Hey!! At least your calling...Some guys refuse to pick up a goose call!! Obviously you have taken the time to record yourself and that shows you have some dedication to getting the goose calling thing down. Just stick to it and you'll be cluckin and moaning with the best of em!!


----------



## TWEET SD (May 11, 2005)

everybody starts somewhere. I started on a couple big river flutes before I switched over to the short reed. today I was tryin to teach a buddy how to blow a short reed in the field...he didn't even want to try. Keep it up and you'll be blowin with the best of um before ya know it! :beer:


----------



## Ty (Mar 11, 2004)

Gotta start somewhere.

Once you actually learn to make more sounds and really get that goosey sound then you would not believe what these birds will do reponding to your calling.

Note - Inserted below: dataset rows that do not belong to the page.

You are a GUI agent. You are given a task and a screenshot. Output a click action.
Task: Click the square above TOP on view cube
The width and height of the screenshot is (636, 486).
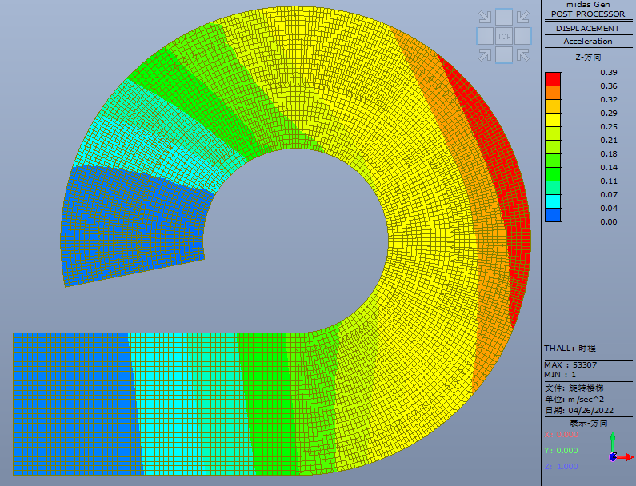click(504, 18)
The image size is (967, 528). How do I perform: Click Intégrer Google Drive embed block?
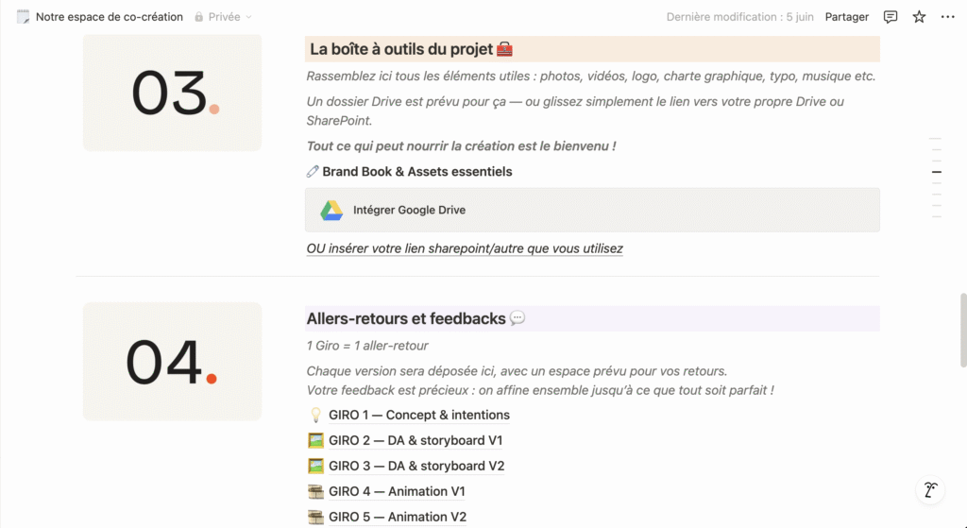coord(592,210)
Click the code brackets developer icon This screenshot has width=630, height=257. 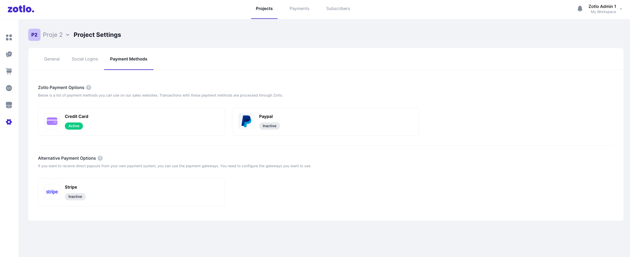coord(9,88)
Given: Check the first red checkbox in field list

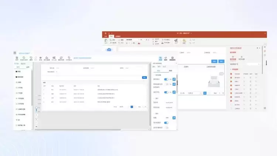Looking at the screenshot, I should tap(232, 74).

Now I am no pro but last year took a goose calling class and cant believe how much it helped.

Id suggest talking to a pro staffer of a company and perhaps getting some free lessons.


----------



## WingedShooter7 (Oct 28, 2005)

man today was the best goose hunt i have ever had and i called some geese in a couple times when my grandpa said i could just call we pounded em it was really cool!


----------



## nodakoutdoors.com (Feb 27, 2002)

dblkluk said:


> Hey!! At least your calling...Some guys refuse to pick up a goose call!! Obviously you have taken the time to record yourself and that shows you have some dedication to getting the goose calling thing down. Just stick to it and you'll be cluckin and moaning with the best of em!!

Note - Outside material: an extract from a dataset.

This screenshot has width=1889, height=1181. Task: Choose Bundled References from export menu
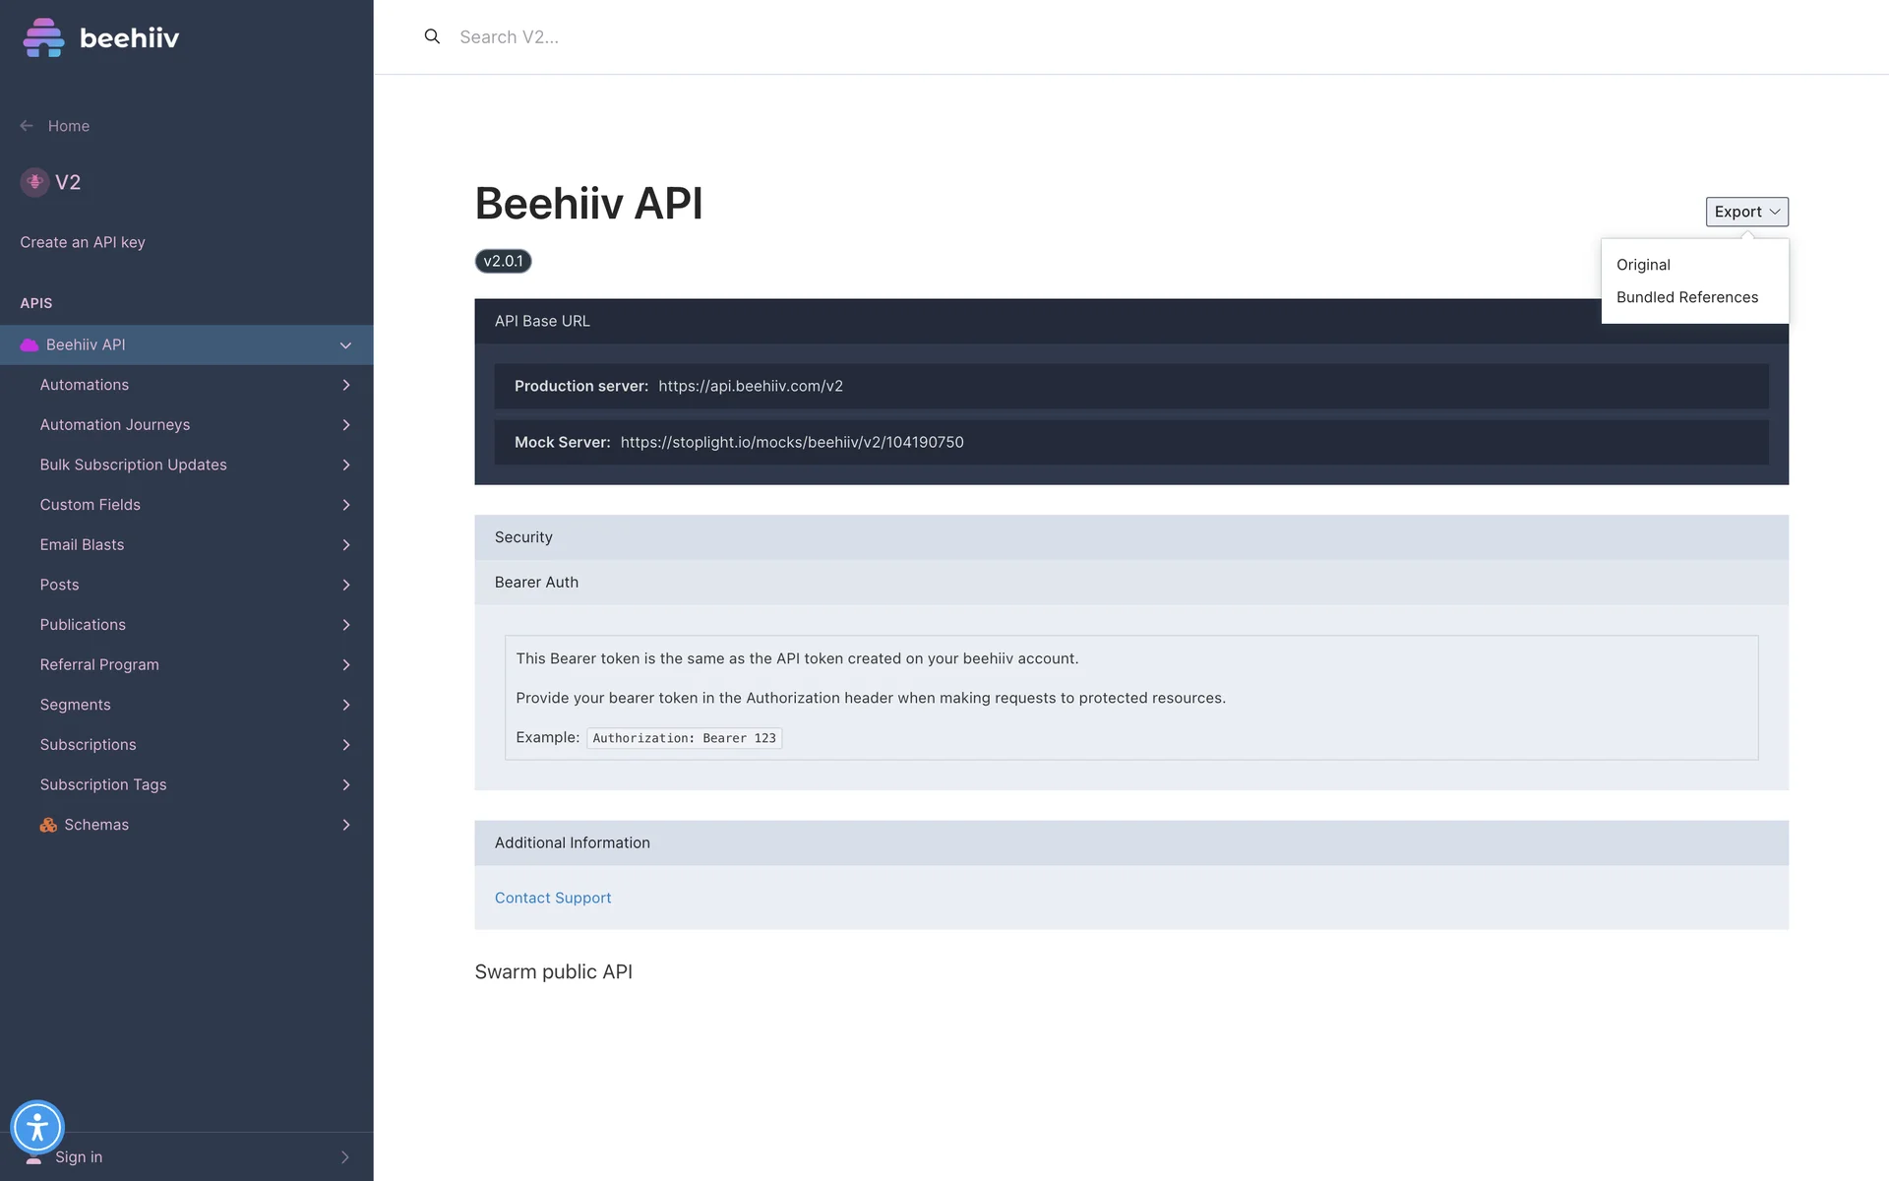1686,297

Exactly Erik. Your willingness to learn will pay off in the end. Ask Old Hunter what I sounded like when I got my first short reed years back. Nowadays it's much easier to learn with all the videos and whatnot available. Learn clucks and moans and it'll come from there.


----------



## ND decoy (Feb 1, 2003)

Who's side are you on? 

Just kidding, we have all been there. I have a friend that sounds like a goose with a stutter.


----------



## WingedShooter7 (Oct 28, 2005)

hahaha :beer:


----------



## Takem7 (Jan 17, 2005)

sounds like you either need a new call that one tuned and maybe put a little more throat into it like almost hum on the first part


----------



## baja (Apr 7, 2004)

Your calling is good enough...as is your willingness to give it a try. Don't worry, you will only get better.

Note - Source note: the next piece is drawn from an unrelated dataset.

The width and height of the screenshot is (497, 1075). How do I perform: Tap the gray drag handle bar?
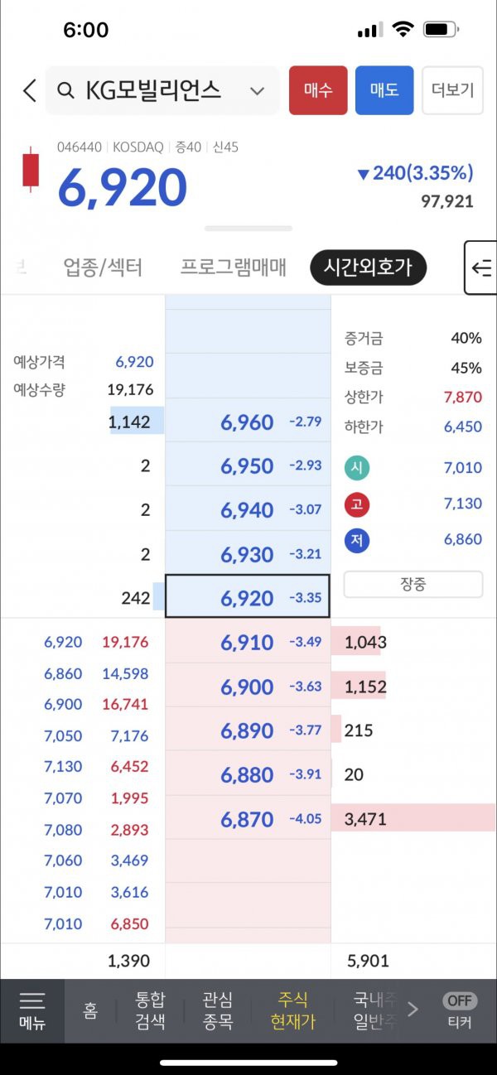pos(249,228)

The most productive goose and duck calling I ever shot over was done with the human voice. We were hunting Canadas and mallards on the shore of Hudson Bay using mud clumps for decoys and the our Cree friends were calling them in real close with just their own voices. A real treat and I even tried it later over by Wadena, Sask. and it worked fine! Try it!


----------



## WingedShooter7 (Oct 28, 2005)

How do you use your voice????


----------



## flyfishingdaddy (Jan 5, 2006)

Yikes.....Keep working on the calling..Bean-o may help :lol: at least your trying. :wink:


----------



## Old Hunter (Mar 8, 2002)

WingedShooter7
I havent listened to your tape. I think all callers sound rather poor on tapes.I will try to answer your question on voice. Make a simple her-onk with your call just using air. It will sound high pitched and not much like a goose. Now blow the same note;gently say the words gurrr-rittt as you blow the air into the call. This is adding voice to the calling. Voice can be added when using a short reed or a flute. Some flutes do not accept voice very well. It is very important to add voice to your short reed call. It will not sound right without it. Get the tape Honker Talk. Itis the best one out.There is one suggestion I will give you that no tape will tell you. Take your call and try to make the strangest sounds possibly. Increase back pressure until it chokes out; decrease backpressure until it sounds funny. Change your hand position,change your mouth position, howl like a dog, make pig noises any thing to let you know what sounds a goose call will make. Most of the strange noises that will come out the call will never be used for calling but this will let you know what the call will do. good luck


----------



## WingedShooter7 (Oct 28, 2005)

lol thanks man i thought u meant just using your vocals to call in geese

BUT those tips helped thanks :beer:


----------